> DATASET RECORDS

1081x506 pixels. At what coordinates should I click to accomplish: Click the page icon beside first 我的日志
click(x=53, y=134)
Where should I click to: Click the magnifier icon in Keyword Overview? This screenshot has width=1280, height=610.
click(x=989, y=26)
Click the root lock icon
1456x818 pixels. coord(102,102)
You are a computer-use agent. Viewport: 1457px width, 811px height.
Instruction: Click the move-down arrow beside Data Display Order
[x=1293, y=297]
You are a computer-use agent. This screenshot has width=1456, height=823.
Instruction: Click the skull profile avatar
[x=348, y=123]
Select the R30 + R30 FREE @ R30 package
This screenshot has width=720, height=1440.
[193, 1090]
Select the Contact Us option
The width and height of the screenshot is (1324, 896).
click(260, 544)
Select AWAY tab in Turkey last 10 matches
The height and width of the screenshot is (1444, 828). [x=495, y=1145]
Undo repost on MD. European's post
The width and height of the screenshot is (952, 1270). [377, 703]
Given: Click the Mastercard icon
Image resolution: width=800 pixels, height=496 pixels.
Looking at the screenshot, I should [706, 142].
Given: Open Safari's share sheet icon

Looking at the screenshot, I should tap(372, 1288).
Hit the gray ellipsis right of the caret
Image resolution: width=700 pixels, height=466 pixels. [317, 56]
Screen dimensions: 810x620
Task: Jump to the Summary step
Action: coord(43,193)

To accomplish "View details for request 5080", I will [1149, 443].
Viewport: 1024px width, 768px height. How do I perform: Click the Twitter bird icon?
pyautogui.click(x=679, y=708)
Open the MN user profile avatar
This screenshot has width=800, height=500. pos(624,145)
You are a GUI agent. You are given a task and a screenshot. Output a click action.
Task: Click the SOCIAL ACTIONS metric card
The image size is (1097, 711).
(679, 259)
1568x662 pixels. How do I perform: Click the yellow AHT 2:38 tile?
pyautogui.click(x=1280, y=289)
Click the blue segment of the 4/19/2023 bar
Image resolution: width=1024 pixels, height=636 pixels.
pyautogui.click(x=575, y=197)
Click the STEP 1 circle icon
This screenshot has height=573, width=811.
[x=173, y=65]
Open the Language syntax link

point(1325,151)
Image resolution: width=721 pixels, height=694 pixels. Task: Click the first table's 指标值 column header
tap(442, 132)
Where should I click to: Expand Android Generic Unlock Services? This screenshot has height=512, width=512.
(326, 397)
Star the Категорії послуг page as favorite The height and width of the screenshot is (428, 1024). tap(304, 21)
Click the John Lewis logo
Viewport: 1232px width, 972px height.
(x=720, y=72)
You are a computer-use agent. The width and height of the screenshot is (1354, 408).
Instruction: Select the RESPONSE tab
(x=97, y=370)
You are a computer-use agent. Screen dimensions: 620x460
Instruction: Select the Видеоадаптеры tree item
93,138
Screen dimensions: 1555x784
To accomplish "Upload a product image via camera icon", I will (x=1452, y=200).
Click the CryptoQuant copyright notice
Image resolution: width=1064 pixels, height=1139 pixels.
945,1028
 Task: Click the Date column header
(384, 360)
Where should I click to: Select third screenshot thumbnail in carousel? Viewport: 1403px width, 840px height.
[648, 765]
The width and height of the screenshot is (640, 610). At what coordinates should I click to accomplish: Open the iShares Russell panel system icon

> YOUR GOAL
Transcribe the records above with every character unchanged.

> EXPECTED ANSWER
1081x506 pixels. At what coordinates should I click to accomplish: Click the page icon beside first 我的日志
click(x=53, y=134)
Where should I click to: Click the magnifier icon in Keyword Overview? This screenshot has width=1280, height=610.
click(x=989, y=26)
Click the root lock icon
1456x818 pixels. coord(102,102)
You are a computer-use agent. Viewport: 1457px width, 811px height.
Instruction: Click the move-down arrow beside Data Display Order
[x=1293, y=297]
You are a computer-use agent. This screenshot has width=1456, height=823.
Instruction: Click the skull profile avatar
[x=348, y=123]
Select the R30 + R30 FREE @ R30 package
This screenshot has width=720, height=1440.
[193, 1090]
Select the Contact Us option
The width and height of the screenshot is (1324, 896).
click(260, 544)
Select AWAY tab in Turkey last 10 matches
The height and width of the screenshot is (1444, 828). [x=495, y=1145]
Undo repost on MD. European's post
The width and height of the screenshot is (952, 1270). [377, 703]
Given: Click the Mastercard icon
Image resolution: width=800 pixels, height=496 pixels.
Looking at the screenshot, I should [706, 142].
Given: Open Safari's share sheet icon

Looking at the screenshot, I should tap(372, 1288).
Hit the gray ellipsis right of the caret
Image resolution: width=700 pixels, height=466 pixels. [317, 56]
Screen dimensions: 810x620
Task: Jump to the Summary step
Action: coord(43,193)

To accomplish "View details for request 5080", I will [1149, 443].
Viewport: 1024px width, 768px height. How do I perform: Click the Twitter bird icon?
pyautogui.click(x=679, y=708)
Open the MN user profile avatar
This screenshot has width=800, height=500. pos(624,145)
You are a GUI agent. You are given a task and a screenshot. Output a click action.
Task: Click the SOCIAL ACTIONS metric card
The image size is (1097, 711).
(679, 259)
1568x662 pixels. How do I perform: Click the yellow AHT 2:38 tile?
pyautogui.click(x=1280, y=289)
Click the blue segment of the 4/19/2023 bar
Image resolution: width=1024 pixels, height=636 pixels.
pyautogui.click(x=575, y=197)
Click the STEP 1 circle icon
This screenshot has height=573, width=811.
[x=173, y=65]
Open the Language syntax link

point(1325,151)
Image resolution: width=721 pixels, height=694 pixels. Task: Click the first table's 指标值 column header
tap(442, 132)
Where should I click to: Expand Android Generic Unlock Services? This screenshot has height=512, width=512.
(326, 397)
Star the Категорії послуг page as favorite The height and width of the screenshot is (428, 1024). tap(304, 21)
Click the John Lewis logo
Viewport: 1232px width, 972px height.
(x=720, y=72)
You are a computer-use agent. The width and height of the screenshot is (1354, 408).
Instruction: Select the RESPONSE tab
(x=97, y=370)
You are a computer-use agent. Screen dimensions: 620x460
Instruction: Select the Видеоадаптеры tree item
93,138
Screen dimensions: 1555x784
To accomplish "Upload a product image via camera icon", I will (x=1452, y=200).
Click the CryptoQuant copyright notice
Image resolution: width=1064 pixels, height=1139 pixels.
945,1028
 Task: Click the Date column header
(384, 360)
Where should I click to: Select third screenshot thumbnail in carousel? Viewport: 1403px width, 840px height.
[648, 765]
The width and height of the screenshot is (640, 610). At what coordinates should I click to accomplish: Open the iShares Russell panel system icon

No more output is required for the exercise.